Work order:
Would you reproduce the entries that follow exactly as they appear?

Stored items:
______________________________
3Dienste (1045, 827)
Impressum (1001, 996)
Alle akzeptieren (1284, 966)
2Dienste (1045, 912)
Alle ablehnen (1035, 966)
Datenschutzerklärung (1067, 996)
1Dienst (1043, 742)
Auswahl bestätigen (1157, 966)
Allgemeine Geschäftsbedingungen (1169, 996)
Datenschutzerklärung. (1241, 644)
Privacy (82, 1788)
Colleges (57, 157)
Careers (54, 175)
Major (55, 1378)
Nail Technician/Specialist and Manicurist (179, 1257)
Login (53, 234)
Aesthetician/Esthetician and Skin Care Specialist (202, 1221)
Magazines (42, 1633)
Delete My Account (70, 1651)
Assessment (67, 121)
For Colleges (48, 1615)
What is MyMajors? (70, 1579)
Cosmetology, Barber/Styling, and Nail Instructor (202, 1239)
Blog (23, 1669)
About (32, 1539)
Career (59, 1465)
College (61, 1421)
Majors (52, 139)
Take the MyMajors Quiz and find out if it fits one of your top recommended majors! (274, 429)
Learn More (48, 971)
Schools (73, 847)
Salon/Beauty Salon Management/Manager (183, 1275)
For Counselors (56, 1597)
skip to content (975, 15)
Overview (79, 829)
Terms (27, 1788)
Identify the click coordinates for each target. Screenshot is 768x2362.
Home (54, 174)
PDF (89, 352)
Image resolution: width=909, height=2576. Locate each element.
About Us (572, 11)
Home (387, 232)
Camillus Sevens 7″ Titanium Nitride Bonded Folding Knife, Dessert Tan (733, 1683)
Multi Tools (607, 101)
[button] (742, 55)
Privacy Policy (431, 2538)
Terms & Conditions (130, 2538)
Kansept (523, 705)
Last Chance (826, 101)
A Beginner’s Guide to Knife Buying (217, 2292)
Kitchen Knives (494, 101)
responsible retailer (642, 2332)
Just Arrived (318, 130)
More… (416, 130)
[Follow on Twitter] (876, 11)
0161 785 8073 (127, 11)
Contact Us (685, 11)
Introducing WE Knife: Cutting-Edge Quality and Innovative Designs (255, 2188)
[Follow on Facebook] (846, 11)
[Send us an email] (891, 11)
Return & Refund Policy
______________________________
Output of the exercise:
3Dienste (1045, 827)
Impressum (1001, 996)
Alle akzeptieren (1284, 966)
2Dienste (1045, 912)
Alle ablehnen (1035, 966)
Datenschutzerklärung (1067, 996)
1Dienst (1043, 742)
Auswahl bestätigen (1157, 966)
Allgemeine Geschäftsbedingungen (1169, 996)
Datenschutzerklärung. (1241, 644)
Privacy (82, 1788)
Colleges (57, 157)
Careers (54, 175)
Major (55, 1378)
Nail Technician/Specialist and Manicurist (179, 1257)
Login (53, 234)
Aesthetician/Esthetician and Skin Care Specialist (202, 1221)
Magazines (42, 1633)
Delete My Account (70, 1651)
Assessment (67, 121)
For Colleges (48, 1615)
What is MyMajors? (70, 1579)
Cosmetology, Barber/Styling, and Nail Instructor (202, 1239)
Blog (23, 1669)
About (32, 1539)
Career (59, 1465)
College (61, 1421)
Majors (52, 139)
Take the MyMajors Quiz and find out if it fits one of your top recommended majors! (274, 429)
Learn More (48, 971)
Schools (73, 847)
Salon/Beauty Salon Management/Manager (183, 1275)
For Counselors (56, 1597)
skip to content (975, 15)
Overview (79, 829)
Terms (27, 1788)
Identify the click coordinates for each target. Screenshot is 768x2362.
Home (54, 174)
PDF (89, 352)
Image resolution: width=909, height=2576. Locate each element.
About Us (572, 11)
Home (387, 232)
Camillus Sevens 7″ Titanium Nitride Bonded Folding Knife, Dessert Tan (733, 1683)
Multi Tools (607, 101)
[button] (742, 55)
Privacy Policy (431, 2538)
Terms & Conditions (130, 2538)
Kansept (523, 705)
Last Chance (826, 101)
A Beginner’s Guide to Knife Buying (217, 2292)
Kitchen Knives (494, 101)
responsible retailer (642, 2332)
Just Arrived (318, 130)
More… (416, 130)
[Follow on Twitter] (876, 11)
0161 785 8073 (127, 11)
Contact Us (685, 11)
Introducing WE Knife: Cutting-Edge Quality and Innovative Designs (255, 2188)
[Follow on Facebook] (846, 11)
[Send us an email] (891, 11)
Return & Refund Policy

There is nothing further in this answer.